TEXT OF INTERVIEW
Bill Radke: Bailouts, rescue packages, rate cuts, and credit markets are still stuck. Today, the New York Times reports, the Treasury Department is considering going further and taking ownership stakes in many U.S. banks.
Marketplace's Jeremy Hobson is in New York. Jeremy, what's this all about?
Jeremy Hobson: Well Bill, as you know they have tried everything to restore confidence in the banking system. They have thrown the gold-plated, diamond-encrusted kitchen sink at the banking system. They've injected liquidity yesterday, they announced this half-point interest rate cut. And of course, then the bailout plan to take all those bad assets off the balance sheets of the bank. They've tried to make it as easy as possible for banks to get loans so that they'll start lending to others. Now according to the New York Times, it appears the Treasury does not feel this has been sufficient and they need to do something to put some confidence in the banking system.
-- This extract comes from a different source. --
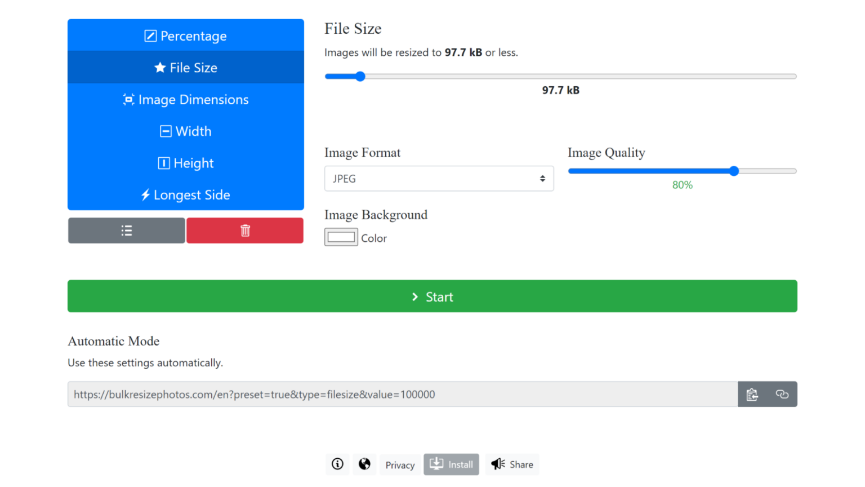Screen dimensions: 865x487
Task: Click the File Size slider handle
Action: click(x=360, y=76)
So what's under consideration is to actually take an ownership stake in some of these U.S. banks that are struggling.
Radke: This sounds a lot like what we heard from the U.K. this week.
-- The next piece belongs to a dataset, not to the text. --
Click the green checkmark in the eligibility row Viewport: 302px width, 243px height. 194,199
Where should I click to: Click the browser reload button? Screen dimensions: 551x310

Hobson: Absolutely. The British government announced yesterday that it would inject about $44 billion to keep its banking system from collapsing. And of course, that came the day after the Royal Bank of Scotland, one of the biggest lenders in the U.K., saw its share price drop by almost 40 percent.
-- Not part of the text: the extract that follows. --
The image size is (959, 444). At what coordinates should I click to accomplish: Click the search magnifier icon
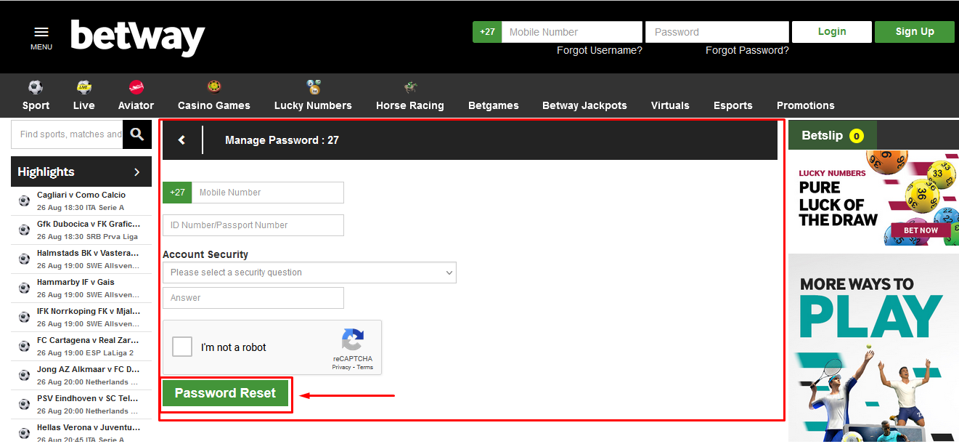[x=137, y=134]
Radke: So what are the downside risks of taking this action?
Hobson: Well, there are reports in the Times that there's concern at the Treasury that by taking an ownership stake in certain banks, you could scare investors away. That investors would see that, see that the banks are struggling, and pull out themselves. So you could have the opposite effect of what the Treasury would like. And also, of course, taxpayers ultimately would be at risk.
Radke: Marketplace's Jeremy Hobson in New York. Thank you, Jeremy.
Hobson: Thanks, Bill.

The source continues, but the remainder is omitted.